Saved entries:
***
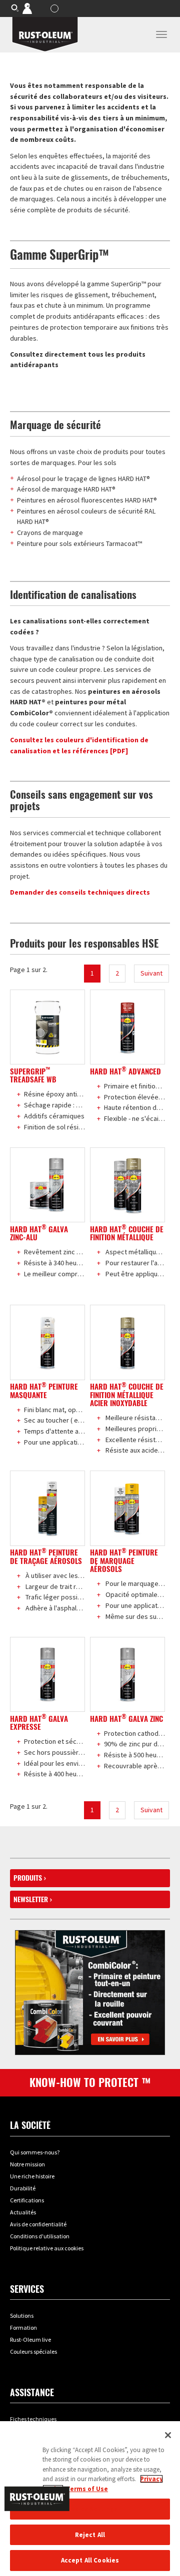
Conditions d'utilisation (40, 2236)
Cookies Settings (90, 2509)
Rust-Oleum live (30, 2339)
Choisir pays (55, 8)
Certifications (27, 2200)
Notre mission (27, 2164)
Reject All (90, 2535)
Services (27, 2289)
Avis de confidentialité (38, 2224)
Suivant (151, 973)
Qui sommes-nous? (35, 2152)
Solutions (22, 2315)
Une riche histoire (32, 2176)
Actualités (23, 2212)
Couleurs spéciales (33, 2351)
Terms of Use (87, 2489)
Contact (34, 7)
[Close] (168, 2435)
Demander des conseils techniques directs (80, 892)
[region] (90, 2498)
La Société (30, 2125)
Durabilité (23, 2188)
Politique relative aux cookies (47, 2248)
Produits (28, 1878)
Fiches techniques (33, 2419)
***
_WORK REQUIRED_
Where a line of the data includes the string "techniques", list that line.

_WRITTEN SOLUTION_
Demander des conseils techniques directs (80, 892)
Fiches techniques (33, 2419)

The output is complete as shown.